If by any chance you're looking for the inverse transform, that is,
if you want to know where a given pixel will land, you simply switch
inputs and outputs:
For a,b,c,d:
r1_x = a * 0 + b * 0 * 0 + c * 0 + d
r2_x = a * 1 + b * 1 * 0 + c * 0 + d
r3_x = a * 0 + b * 0 * 1 + c * 1 + d
r4_x = a * 1 + b * 1 * 1 + c * 1 + d
For e,f,g,h:
r1_y = e * 0 + f * 0 * 0 + g * 0 + h
r2_y = e * 1 + f * 1 * 0 + g * 0 + h
r3_y = e * 0 + f * 0 * 1 + g * 1 + h
r4_y = e * 0 + f * 0 * 1 + g * 1 + h
You're talking about perspective transformation from 2D planar onto a square 'in space' I think.
Well - This one is not that difficult. The mathematics are explained in the paper:
Heckbert, Paul, Fundamentals of
Texture Mapping and Image Warping,
Master’s thesis, UCB/CSD 89/516, CS
Division, U.C. Berkeley, June 1989.
(I don't link to the paper due to copyright reasons. It's available on the net and you shouldn't have any problems finding it though)

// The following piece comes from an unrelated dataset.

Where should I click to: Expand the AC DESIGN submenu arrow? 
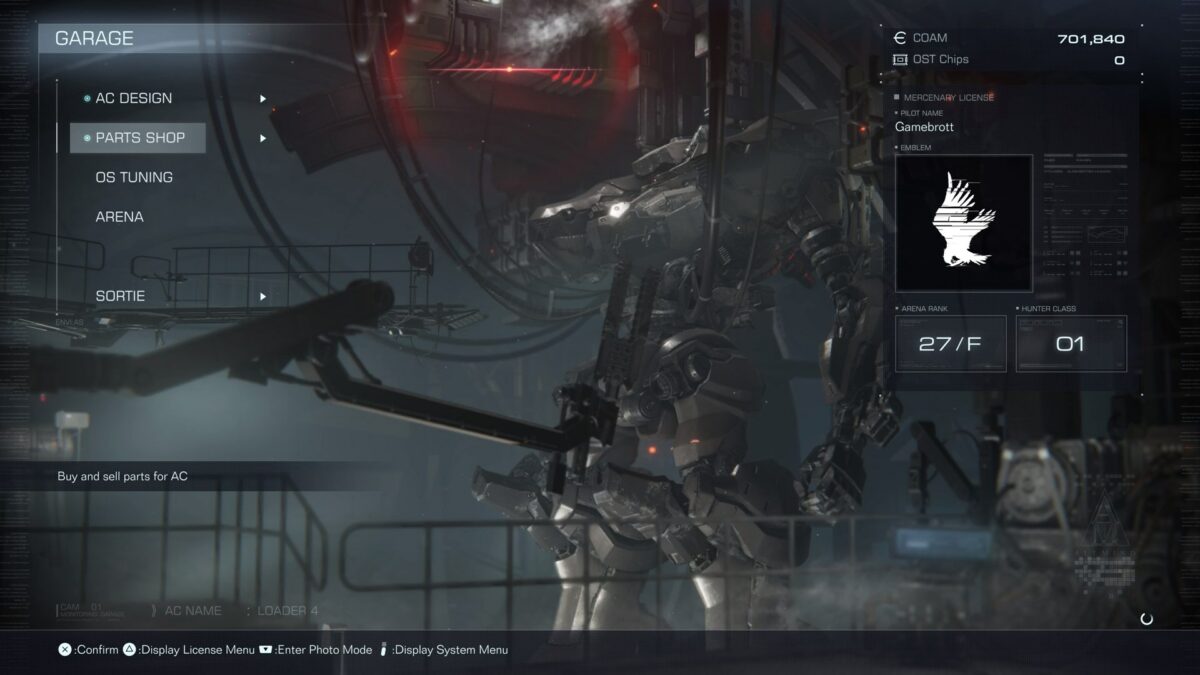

This gives you the math and some ready to use equations to do it.
If you are looking for some "easy to rip" code I suggest to download the OpenVG reference implementation and take a close look at the functions "vguComputeWarpQuadToSquare", "vguComputeWarpSquareToQuad" and "vguComputeWarpQuadToQuad" :-) They cover all you need.
Download here: http://www.khronos.org/registry/vg/ri/openvg-1.1-ri.zip
These functions will calculate a 3x3 matrix that does the transformation. To use this matrix you have to extend your 2D coordinates into 2D homogenous coordinates. That's not that difficult but beyond the scope of the question. If you need help to work with them I suggest that you ask that in a different question.